- [Passage to read]:
I'm back again with more from Donald Miller in Searching For God Knows What. I have to say that this may be my favorite book of all time, and it is definitely in my top three. We are doing a series in LiveWire Service this month on Identity, borrowing stories and examples from this book. It has been my favorite series we have done in the last three years.
Here we see Donald explaining how his thoughts on God and what it meant to follow Him changed. He wraps this up quite beautifully.
Jesus was always, and I mean always, talking about love, about people, about relationships, and He never once broke anything down into steps or formulas. What if, because we were constantly tyring to dissect His message, we were missing a blatant invitation? I began to wonder if becoming a Christian did not work more like falling in love than agreeing with a list of true principles. I had met a lot of people who agreed with all those true principles, and they were jerks, and a lot of other people who believed in those principles, but who also claimed to love Jesus, who were not jerks. It seems like something else has to take place in the heart for somebody to become a believer, for somebody to understand the gospel of Jesus. It began to seem like more than just a cerebral exercise. What if the gospel of Jesus was an invitation to know God?
There are a couple comments I would like to make about this.
1. It seems clear that Donald is referring to the experience of being born again; falling in love with the Savior and entering into an intimate relationship with God. I think we would agree with this in principle, but I would argue that it is not played out practically as much as we would like to think. For instance, what percentage of your church would you say is born again? By this, I mean really born again. They have had an undeniable encounter with the risen Christ. They have the appetites that born again people have, the appetite to worship, to read and study the scriptures, to pray etc. They have a faith that is stronger than just believing in a set of principles, but that is drawn from an experience that no skeptic can undermine. What percentage would you say? Half? Less? My pastor and I have a theory that the Church has taken people who are not born again and told them that they were, and then told them to crave the scriptures, and worship, and service to the body etc., but they do not have the appetites because they are not born again, so they do not grow.
2. Secondly, what percentage of the Christians you know merely subscribe intellectually to a set of true principles, and how many have actually fallen in love with Christ? I think this is one problem churches run into who make scripture "the point." I dint think we believe in God and have a relationship with Him because of the scriptures, and if we do, I would argue that it is an intellectual thing. No, I think it is the other way around. We believe the scriptures because we have met the risen Christ. Scripture then becomes our guide and our primary and authoritative source of hearing the will of the Lord. But, it is not "the point." God is "the point."
Anyway, those are my rants. I love how Donald can deliver a paragraph that is both beautiful yet incredibly deep and thought provoking. May we continually stress the importance of being born again.
2 comments:
Hi Nick,
I share your excitement for Searching For God Knows What. It is also one of my favorite books as well. I also agree that Miller writes ideas beautifully and motivates us to wrap our minds around it.
I don't know that I disagree with your two comments, because they are your comments and rants, but I'm unsure if the "born again" phrase and idea is really what Donald Miller intended. I will admit that "born again" means different things to different people, so I will leave room that I am misinterpreting your comments. You describe born again as an experience, and later are more specific in saying "They have had an undeniable encounter with the risen Christ." Are you intending this description to sound like a single event, like a typical time at an altar call when a person comes forward to be saved? Or do you think this is a process?
When I read the phrase falling in love as Miller describes becoming a Christian, I think of a process, something that takes time, energy, commitment. It the vast majority of cases, it does not happen in an hour or by just listening to someone talk.

- [Requirement 1]:
Lay out everything in the listing from the line containing "Task: Click sale" down to the line containing "(x=370, y=743)", both included, as a numbered list with blank lines dropped.
The listing that comes next is unrelated to the blog post about Searching For God Knows What.

- [Provided records]:

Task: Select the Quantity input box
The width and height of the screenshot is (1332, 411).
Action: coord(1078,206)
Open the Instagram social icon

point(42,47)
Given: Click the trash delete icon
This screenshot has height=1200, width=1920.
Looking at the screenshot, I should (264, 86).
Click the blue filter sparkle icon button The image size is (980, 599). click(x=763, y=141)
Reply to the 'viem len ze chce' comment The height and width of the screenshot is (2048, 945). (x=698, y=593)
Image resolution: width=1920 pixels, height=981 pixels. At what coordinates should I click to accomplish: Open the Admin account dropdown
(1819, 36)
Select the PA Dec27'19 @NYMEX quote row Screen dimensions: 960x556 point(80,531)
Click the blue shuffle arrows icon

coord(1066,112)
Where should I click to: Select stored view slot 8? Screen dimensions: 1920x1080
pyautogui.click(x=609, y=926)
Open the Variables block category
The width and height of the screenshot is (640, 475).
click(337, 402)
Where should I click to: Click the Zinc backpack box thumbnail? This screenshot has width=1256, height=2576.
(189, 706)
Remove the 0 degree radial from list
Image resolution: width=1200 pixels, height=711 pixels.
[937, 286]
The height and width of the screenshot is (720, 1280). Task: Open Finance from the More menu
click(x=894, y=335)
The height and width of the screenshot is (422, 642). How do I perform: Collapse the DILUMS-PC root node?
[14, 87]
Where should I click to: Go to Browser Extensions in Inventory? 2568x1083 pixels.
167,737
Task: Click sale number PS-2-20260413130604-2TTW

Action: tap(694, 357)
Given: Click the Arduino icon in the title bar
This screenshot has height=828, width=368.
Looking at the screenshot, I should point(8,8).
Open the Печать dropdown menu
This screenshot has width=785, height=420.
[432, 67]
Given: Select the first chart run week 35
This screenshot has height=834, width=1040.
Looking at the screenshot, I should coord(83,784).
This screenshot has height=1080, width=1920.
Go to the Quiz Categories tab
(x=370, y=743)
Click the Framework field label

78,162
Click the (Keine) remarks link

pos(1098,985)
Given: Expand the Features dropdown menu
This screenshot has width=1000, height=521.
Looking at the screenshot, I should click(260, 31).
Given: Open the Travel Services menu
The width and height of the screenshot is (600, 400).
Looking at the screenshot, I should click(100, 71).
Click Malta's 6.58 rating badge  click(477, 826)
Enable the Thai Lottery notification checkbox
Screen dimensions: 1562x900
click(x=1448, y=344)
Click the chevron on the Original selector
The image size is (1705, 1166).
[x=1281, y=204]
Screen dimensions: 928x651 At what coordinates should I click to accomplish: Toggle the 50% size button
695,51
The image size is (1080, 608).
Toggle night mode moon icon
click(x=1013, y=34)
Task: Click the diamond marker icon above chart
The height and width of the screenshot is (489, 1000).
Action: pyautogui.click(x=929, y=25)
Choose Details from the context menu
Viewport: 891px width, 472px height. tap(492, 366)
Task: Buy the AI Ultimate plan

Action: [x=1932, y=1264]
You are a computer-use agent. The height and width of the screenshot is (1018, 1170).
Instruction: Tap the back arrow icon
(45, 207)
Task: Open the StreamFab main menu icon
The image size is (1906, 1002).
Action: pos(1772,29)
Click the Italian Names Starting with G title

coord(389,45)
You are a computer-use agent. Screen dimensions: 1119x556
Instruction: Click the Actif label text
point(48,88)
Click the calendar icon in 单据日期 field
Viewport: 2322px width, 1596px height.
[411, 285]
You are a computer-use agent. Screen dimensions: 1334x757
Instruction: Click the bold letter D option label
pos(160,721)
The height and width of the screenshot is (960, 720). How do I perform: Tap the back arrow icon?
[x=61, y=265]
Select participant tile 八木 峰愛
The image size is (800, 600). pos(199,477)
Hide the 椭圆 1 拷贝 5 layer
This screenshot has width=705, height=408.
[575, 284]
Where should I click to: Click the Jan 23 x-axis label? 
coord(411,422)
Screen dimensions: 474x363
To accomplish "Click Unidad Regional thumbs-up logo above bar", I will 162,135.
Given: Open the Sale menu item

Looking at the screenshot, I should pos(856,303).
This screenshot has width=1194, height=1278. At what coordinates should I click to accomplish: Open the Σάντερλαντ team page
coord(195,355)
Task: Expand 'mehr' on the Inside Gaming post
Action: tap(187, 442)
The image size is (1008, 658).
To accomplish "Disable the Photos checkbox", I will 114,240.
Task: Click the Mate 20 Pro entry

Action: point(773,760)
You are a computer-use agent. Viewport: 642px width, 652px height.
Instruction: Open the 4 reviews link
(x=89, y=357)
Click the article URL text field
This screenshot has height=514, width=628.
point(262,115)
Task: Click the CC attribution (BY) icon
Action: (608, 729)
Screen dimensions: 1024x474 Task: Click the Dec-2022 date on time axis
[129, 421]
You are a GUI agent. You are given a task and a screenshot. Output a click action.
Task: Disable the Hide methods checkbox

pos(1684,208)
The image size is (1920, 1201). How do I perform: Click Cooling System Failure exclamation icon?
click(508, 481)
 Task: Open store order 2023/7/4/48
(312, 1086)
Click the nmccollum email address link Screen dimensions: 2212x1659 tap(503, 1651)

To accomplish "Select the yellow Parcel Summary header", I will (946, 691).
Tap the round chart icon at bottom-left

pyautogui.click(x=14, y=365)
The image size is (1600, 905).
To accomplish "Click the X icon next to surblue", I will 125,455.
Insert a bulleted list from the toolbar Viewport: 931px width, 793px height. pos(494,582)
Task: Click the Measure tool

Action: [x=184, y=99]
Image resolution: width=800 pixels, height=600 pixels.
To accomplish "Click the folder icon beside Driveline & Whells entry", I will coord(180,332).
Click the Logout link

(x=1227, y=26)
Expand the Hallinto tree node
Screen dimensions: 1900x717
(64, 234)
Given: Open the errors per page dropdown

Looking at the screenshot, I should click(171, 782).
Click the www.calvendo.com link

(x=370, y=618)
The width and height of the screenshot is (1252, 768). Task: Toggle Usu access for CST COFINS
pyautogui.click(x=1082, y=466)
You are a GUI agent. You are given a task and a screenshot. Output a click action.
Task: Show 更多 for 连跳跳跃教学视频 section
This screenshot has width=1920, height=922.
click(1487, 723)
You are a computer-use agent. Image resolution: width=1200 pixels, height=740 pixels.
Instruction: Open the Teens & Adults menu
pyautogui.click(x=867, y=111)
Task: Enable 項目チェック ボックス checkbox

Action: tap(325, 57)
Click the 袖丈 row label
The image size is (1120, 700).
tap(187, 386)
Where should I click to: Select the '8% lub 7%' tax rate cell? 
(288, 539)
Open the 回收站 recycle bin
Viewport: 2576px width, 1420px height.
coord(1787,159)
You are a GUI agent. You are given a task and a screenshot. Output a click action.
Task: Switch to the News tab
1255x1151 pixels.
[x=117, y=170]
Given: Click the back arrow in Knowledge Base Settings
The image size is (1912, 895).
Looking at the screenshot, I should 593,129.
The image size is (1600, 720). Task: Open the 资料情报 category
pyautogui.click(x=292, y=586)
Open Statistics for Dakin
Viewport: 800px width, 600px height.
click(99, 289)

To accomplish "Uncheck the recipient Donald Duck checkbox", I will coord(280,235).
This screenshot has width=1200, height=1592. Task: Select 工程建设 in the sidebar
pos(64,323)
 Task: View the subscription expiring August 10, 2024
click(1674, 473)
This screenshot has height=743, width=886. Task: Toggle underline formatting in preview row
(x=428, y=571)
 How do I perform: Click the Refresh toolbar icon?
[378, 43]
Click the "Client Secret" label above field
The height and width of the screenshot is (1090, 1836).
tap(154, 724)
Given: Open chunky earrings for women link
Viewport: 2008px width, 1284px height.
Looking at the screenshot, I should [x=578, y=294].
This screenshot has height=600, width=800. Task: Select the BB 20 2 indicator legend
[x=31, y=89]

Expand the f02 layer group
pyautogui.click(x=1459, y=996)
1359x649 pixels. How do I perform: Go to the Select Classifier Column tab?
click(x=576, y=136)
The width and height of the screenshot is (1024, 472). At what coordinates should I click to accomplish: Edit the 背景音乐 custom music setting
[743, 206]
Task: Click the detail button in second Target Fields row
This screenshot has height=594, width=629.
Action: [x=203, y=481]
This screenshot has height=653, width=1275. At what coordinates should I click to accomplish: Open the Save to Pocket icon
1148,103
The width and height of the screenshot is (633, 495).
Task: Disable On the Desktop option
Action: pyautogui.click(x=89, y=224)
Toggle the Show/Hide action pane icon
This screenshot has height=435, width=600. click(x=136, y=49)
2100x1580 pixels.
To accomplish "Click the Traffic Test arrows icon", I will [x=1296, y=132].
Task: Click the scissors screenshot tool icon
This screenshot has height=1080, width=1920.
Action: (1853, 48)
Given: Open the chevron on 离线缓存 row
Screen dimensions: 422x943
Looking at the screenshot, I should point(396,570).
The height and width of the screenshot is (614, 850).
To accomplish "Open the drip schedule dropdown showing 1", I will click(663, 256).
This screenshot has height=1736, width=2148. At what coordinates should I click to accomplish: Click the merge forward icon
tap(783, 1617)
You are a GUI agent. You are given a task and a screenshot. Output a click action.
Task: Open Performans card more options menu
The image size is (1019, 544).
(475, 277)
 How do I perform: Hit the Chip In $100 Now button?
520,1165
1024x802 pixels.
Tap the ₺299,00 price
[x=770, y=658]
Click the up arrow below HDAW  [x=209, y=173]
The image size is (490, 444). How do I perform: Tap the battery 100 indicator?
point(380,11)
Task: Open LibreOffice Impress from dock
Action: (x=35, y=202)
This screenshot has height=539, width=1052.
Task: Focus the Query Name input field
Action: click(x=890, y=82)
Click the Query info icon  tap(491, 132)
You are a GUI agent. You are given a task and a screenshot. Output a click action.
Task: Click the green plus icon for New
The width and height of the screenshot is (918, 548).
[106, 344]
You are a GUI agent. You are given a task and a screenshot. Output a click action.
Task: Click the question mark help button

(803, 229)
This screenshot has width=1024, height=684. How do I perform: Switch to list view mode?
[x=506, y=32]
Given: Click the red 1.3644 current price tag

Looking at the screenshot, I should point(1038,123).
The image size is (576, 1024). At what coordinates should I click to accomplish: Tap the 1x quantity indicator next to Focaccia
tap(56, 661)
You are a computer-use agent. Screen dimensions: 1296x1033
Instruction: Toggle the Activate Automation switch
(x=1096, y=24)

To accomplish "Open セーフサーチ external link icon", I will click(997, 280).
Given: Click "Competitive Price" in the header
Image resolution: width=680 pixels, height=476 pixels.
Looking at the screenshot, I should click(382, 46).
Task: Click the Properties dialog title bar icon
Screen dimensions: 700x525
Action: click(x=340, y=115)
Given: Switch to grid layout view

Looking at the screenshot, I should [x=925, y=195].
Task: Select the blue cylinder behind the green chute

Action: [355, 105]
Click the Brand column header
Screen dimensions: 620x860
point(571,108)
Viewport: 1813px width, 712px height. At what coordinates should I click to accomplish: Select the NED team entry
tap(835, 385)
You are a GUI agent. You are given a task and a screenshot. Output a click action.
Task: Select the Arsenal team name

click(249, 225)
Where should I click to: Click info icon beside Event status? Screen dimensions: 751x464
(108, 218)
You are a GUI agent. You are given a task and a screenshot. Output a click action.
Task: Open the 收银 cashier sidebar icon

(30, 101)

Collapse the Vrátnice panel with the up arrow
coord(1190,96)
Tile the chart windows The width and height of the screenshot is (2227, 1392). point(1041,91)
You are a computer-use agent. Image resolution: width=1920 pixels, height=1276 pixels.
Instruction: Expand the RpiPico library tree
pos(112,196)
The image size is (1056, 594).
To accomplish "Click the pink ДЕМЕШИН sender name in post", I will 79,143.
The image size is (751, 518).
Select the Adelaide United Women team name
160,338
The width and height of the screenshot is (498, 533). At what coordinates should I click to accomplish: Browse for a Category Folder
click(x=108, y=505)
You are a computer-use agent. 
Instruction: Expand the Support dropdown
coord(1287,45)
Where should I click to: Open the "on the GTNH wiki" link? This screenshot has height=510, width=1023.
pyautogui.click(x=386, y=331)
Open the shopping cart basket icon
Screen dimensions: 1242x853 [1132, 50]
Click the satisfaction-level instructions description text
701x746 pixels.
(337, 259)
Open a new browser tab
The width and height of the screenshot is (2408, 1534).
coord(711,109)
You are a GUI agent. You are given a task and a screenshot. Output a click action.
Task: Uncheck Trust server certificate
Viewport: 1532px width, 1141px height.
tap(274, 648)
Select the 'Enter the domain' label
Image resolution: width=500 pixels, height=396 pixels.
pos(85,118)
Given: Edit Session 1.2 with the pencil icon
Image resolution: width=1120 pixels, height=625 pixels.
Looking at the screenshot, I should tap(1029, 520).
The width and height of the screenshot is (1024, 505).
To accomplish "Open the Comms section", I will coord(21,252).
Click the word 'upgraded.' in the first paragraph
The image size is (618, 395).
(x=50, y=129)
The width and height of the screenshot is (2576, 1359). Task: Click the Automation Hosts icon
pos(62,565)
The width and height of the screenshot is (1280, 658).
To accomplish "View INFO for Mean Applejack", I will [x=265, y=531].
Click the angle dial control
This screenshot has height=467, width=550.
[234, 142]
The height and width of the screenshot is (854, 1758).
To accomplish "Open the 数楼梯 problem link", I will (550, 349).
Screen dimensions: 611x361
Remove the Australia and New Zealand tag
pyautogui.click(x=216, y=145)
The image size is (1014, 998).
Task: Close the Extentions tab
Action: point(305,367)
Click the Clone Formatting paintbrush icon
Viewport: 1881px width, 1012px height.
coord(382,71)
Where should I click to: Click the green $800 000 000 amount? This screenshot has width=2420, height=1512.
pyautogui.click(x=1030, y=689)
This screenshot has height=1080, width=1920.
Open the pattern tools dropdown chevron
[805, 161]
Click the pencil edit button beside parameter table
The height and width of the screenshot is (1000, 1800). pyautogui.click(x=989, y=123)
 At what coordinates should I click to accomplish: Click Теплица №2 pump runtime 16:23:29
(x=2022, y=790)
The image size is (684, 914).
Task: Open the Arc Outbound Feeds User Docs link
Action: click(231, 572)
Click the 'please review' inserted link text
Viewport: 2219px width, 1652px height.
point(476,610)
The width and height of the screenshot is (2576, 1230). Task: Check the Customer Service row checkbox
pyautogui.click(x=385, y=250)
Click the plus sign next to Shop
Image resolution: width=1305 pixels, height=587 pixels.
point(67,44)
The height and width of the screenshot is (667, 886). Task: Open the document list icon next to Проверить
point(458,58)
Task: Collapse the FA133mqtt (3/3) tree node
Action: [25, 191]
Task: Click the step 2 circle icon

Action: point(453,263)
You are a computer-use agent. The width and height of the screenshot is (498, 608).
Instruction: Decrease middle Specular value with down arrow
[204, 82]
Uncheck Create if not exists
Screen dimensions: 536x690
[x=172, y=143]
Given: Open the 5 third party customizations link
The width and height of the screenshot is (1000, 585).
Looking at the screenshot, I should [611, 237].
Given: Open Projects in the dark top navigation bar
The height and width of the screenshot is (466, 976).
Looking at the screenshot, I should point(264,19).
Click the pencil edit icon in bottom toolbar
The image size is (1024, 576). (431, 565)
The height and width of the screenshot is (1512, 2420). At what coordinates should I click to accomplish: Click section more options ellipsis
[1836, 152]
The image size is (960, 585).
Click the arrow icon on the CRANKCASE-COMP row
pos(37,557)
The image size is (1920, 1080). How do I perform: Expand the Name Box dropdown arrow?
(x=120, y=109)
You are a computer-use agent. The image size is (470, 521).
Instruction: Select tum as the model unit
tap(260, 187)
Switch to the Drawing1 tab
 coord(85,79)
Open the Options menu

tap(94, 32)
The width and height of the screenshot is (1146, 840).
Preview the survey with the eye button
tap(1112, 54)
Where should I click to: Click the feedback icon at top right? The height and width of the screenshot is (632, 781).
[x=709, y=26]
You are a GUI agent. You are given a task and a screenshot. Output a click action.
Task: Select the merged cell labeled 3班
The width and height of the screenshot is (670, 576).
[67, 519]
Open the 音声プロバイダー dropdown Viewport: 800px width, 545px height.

- [Requirement 2]:
Carry on the blog post about Searching For God Knows What from its final line.

- [Final answer 1]:
1. Task: Click sale number PS-2-20260413130604-2TTW
2. Action: tap(694, 357)
3. Given: Click the Arduino icon in the title bar
4. This screenshot has height=828, width=368.
5. Looking at the screenshot, I should point(8,8).
6. Open the Печать dropdown menu
7. This screenshot has width=785, height=420.
8. [432, 67]
9. Given: Select the first chart run week 35
10. This screenshot has height=834, width=1040.
11. Looking at the screenshot, I should coord(83,784).
12. This screenshot has height=1080, width=1920.
13. Go to the Quiz Categories tab
14. (x=370, y=743)

- [Final answer 2]:
I immediately think about falling in love with my wife. I remember vividly striking a friendship with her for which I had no romantic feelings. I remember over time getting to know her more and more deeply because I enjoyed our relationship, but most of all because I felt it was good for me. I think of the time when I realized that I had romantic feelings for her. The new stage of our relationship was exhilarating. I couldn't get enough.
But there were also disagreements and arguments because we were now opening up some of other deeper and private parts of our lives and had to choose whether to show acts of love or selfishness.
This continued for some time, and as with any relationship levels of commitment have to be decided on where you get to a point whether to continue or not. I believe those are points where the process of falling in love are really defined, and impact the relationship. In my case, we came to one of these points, and I made a statement "I don't believe I could ever marry you." (Yes, I really said this.)
Obviously, the relationship was broken, and it took another period of time, about as long as the period we had been dating, to discover that I was indeed in love and didn't realize what the relationship meant to me until I didn't have it anymore. That period of reconciliation, rebuilding, and re-commitment was just as, if not more, important than the first part of the process. Because that period fixed the foundation cracks, and built the first bricks of what would become our marriage.
There's the honeymoon period and then there's the settling in of life, where things get stale if you aren't careful, and it takes creativity and spontaneity to breathe new life. Doing things "out of commitment" doesn't really exude evidence of love, but out of obligation. So the commitment has to adapt to new appetites, new interests, new ways of doing things that still show the same foundational love that built the relationship.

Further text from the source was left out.